_GIVEN PASSAGE_
Listening to The Disintegration Loops during wildfire season -- a review of William Basinski’s seminal album as a meditation on looping thoughts, physical disintegration, and fire.
All we talk about is the smoke.
Where I live it has replaced the weather; both conversationally and to some degree physically. Fire has become its own season.
I have not had a conversation in over a month that didn’t at least touch on the smoke.
But really, that’s only if we’re lucky. Because if we aren’t talking about the smoke, it’s because a fire has come close enough to talk about that instead. Close enough to our houses or friends houses or favorite places in the mountains that we watch slowly be eaten by a red line as the Facebook group updates the fire perimeter.
(INTRO TONE -
"The Wind with Fil Corbitt")
The Disintegration Loops is a composition by William Basinski. It’s a seminal album in the world of ambient music, and it runs in total 4 hours and 56 minutes. In the 20 years since Baskinski made The Disintegration Loops, they’ve been released in a few different formats — but the version I’m listening to is broken into 4 discs.

_GIVEN INFORMATION_
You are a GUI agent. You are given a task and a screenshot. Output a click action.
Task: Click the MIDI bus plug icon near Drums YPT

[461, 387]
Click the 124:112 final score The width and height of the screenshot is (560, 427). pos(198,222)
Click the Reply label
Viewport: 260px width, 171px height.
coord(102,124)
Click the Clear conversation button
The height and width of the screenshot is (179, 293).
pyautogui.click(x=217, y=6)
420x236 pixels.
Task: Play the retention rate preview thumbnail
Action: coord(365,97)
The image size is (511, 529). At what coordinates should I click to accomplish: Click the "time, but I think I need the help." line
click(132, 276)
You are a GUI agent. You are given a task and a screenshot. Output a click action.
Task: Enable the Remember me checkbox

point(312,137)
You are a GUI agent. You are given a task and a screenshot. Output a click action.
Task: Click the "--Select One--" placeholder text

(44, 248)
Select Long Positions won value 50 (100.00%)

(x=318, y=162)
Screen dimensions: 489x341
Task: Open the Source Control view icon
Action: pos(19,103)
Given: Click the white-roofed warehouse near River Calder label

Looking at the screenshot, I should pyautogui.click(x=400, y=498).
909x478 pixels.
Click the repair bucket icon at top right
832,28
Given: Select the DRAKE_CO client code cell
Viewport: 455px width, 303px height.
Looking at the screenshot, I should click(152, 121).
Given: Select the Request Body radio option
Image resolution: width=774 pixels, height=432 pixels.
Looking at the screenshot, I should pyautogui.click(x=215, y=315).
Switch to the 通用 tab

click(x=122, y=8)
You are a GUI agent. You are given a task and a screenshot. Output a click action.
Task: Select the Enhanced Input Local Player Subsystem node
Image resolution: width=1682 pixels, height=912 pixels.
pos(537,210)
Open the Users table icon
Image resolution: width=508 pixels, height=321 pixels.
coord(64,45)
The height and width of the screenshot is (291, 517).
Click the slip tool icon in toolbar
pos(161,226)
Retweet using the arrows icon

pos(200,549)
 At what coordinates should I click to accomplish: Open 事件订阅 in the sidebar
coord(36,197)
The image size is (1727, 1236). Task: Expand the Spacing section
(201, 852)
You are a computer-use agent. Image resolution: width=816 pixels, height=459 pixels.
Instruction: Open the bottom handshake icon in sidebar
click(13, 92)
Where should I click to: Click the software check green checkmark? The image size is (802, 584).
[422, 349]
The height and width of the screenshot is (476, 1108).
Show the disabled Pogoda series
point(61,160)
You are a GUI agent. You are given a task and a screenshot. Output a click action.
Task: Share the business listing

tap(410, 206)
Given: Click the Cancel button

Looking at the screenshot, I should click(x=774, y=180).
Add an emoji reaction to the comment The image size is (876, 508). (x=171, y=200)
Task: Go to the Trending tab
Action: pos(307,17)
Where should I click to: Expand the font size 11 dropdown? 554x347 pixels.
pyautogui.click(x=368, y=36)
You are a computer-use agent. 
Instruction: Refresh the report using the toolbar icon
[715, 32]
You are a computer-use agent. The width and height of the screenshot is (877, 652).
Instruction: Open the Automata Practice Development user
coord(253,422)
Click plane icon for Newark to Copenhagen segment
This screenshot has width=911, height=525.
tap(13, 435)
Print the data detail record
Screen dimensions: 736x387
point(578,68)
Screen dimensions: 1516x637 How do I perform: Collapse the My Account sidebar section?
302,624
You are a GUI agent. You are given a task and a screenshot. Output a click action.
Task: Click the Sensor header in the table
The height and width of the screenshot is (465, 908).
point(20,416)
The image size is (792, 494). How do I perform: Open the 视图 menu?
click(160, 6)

_WHAT YOU SHOULD DO_
Copy out, word for word, everything in the review of The Disintegration Loops from "I have not had" down to "into 4 discs.".

_WRITTEN RESPONSE_
I have not had a conversation in over a month that didn’t at least touch on the smoke.
But really, that’s only if we’re lucky. Because if we aren’t talking about the smoke, it’s because a fire has come close enough to talk about that instead. Close enough to our houses or friends houses or favorite places in the mountains that we watch slowly be eaten by a red line as the Facebook group updates the fire perimeter.
(INTRO TONE -
"The Wind with Fil Corbitt")
The Disintegration Loops is a composition by William Basinski. It’s a seminal album in the world of ambient music, and it runs in total 4 hours and 56 minutes. In the 20 years since Baskinski made The Disintegration Loops, they’ve been released in a few different formats — but the version I’m listening to is broken into 4 discs.